Невинная для грешника - стр. 4
Осматриваюсь. Так и тянет разбить херову лампочку — хуже точно не станет. А еще лучше схватить ее за руку и увести в машину — в салоне стерильная чистота в сравнении с этим.
Подошвы ботинок липнут к полу, и я стараюсь не касаться поверхностей, которые все чем-то залиты и перемазаны. Фиксирую взгляд на единственном прекрасном: моей юной куртизанке. Она снимает с себя курточку, и сквозь полупрозрачную кофточку я вижу почти все. На ней темный бюстгальтер, неглубокие чашечки которого плохо сдерживают красивую грудь. Аккуратная аппетитная троечка, или около того. И я уже чувствую в ладонях ее приятную упругую тяжесть.
Тем временем малышка хватает меня за руку и тащит к мойке из нержавейки, которая кое-как пристроена прямо на трубах. Кран ржавый, а вентили жутко скрипят. Она откручивает синий, и в раковину с противным дребезжанием начинает рвано бить струйка грязноватой воды.
— Прости, горячей нет, — ее тон такой извиняющийся, что у меня ёкает в солнечном сплетении.
— Ничего, — улыбаюсь я, наблюдая за действиями девочки.
Малышка аккуратно снимает платочек, который уже успел прилипнуть к ране, и засовывает мою руку под кран. Воняет железом, и вода в грязной мойке окрашивается красным. Вздрагиваю. Ну все, столбняк мне обеспечен. Вот же херова помойка.
— Аптечки у нас нету, только бинт, — виновато проговаривает она. — Но я сейчас промою рану.

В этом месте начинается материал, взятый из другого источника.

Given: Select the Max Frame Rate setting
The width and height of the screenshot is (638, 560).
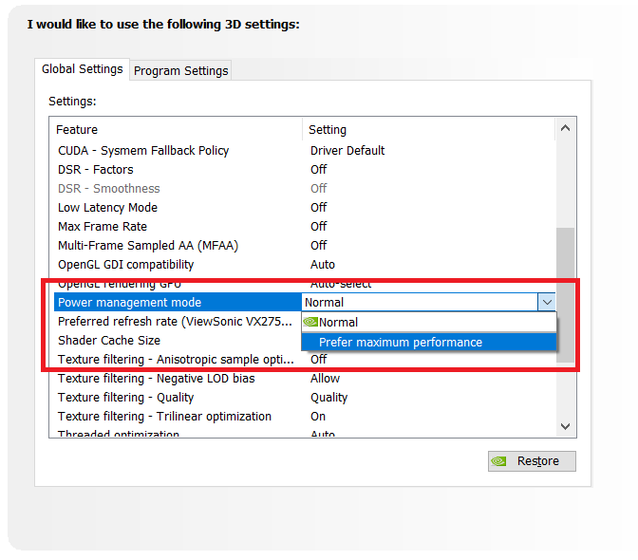Looking at the screenshot, I should tap(103, 226).
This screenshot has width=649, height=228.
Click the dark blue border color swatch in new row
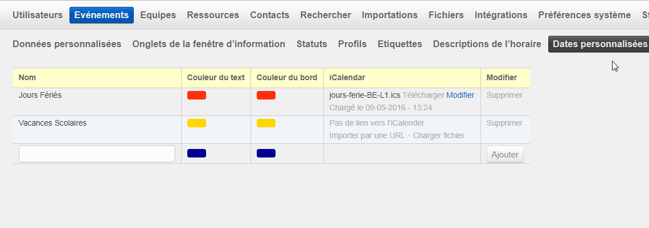(x=266, y=154)
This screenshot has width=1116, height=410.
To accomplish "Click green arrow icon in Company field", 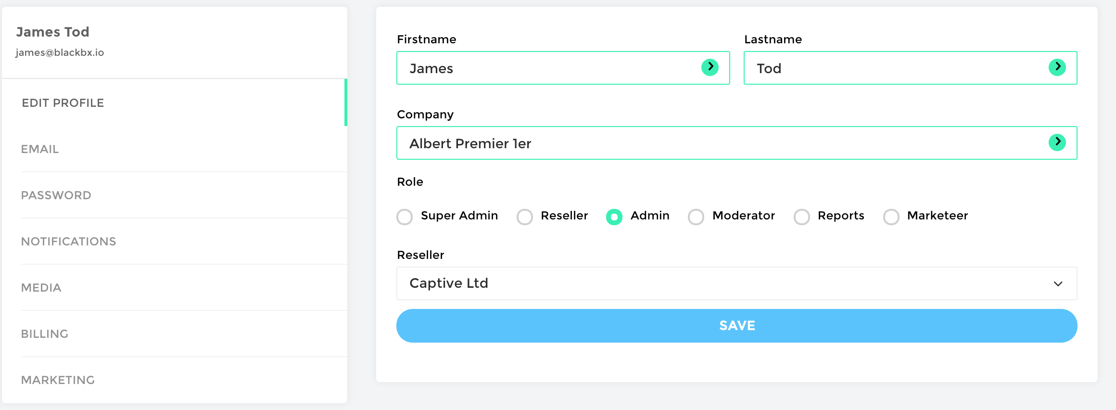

Без понятия, зачем мне вся эта херня, но стою как столб и терплю. Моя крошка берет кусок темного хозяйственного мыла, намыливает им свои пальчики и аккуратно водит их кончиками вокруг ран. Со мной явно что-то не то сегодня. Я позволил юной путане утянуть себя в притон, и сейчас тащусь, когда она просто водит пальцами по моей коже. В брюках становится все теснее, а пульс лопает вены как на ринге.
Она опять сует мою горящую огнем и зудящую кисть под воду. Сжимаю зубы. Боль бодрит и будоражит.
Девчонка оставляет меня у раковины и резиновым мячиком отскакивает в другой конец восьмиметровки. Встает на носочки и тянется к одному из верхних ящиков, которые еще каким-то чудом не рухнули со стены. Роется там, звеня посудой и шурша всякой фигней, а потом показывает мне бинт еще советских времен, если судить по пожелтевшей упаковке.
— Как тебя зовут? — спрашиваю, терпя грубые прикосновения бинта к прополосканным ранам.
— Лали, — поднимает на меня смущенный взгляд.
Не думал раньше, что меня цепляют глаза, но на её вновь залипаю. Вот почему такой яркой девочке не повезло родиться и жить в таком трэше?
— Прозвище, что ли? — уточняю я.
Мне хочется узнать ее настоящее имя, а не погоняло ночной бабочки. Не пойму почему, но стало досадно до злости.
— Нет, — мотнула головой, чтобы убрать с лица непослушные вьющиеся пряди, налипшие на влажный лоб. — Это мое имя. Просто это сокращение.
— А как полное? — осведомляюсь заинтригованный.
— Евлалия, — выдает скороговоркой и сильно наморщивает носик с порозовевшим кончиком.
— Ого, необычное, — присвистываю я. — Никогда не слышал. Кто же тебя так назвал?
— Мама, — отвечает, снова пронзив меня серой сталью взгляда. — Так звали героиню одного из романов Вильмонт. Мамка не всегда бухала. Раньше она книжки читала запоем. Это было давно.
Отводит глаза и резко замолкает.
— Красивое имя, Евлалия, — улыбаюсь я, втихую принюхиваясь к девочке. Дешевые духи выветрились, и стал проступать ее запах. Сладковатый как молочная пенка на латте.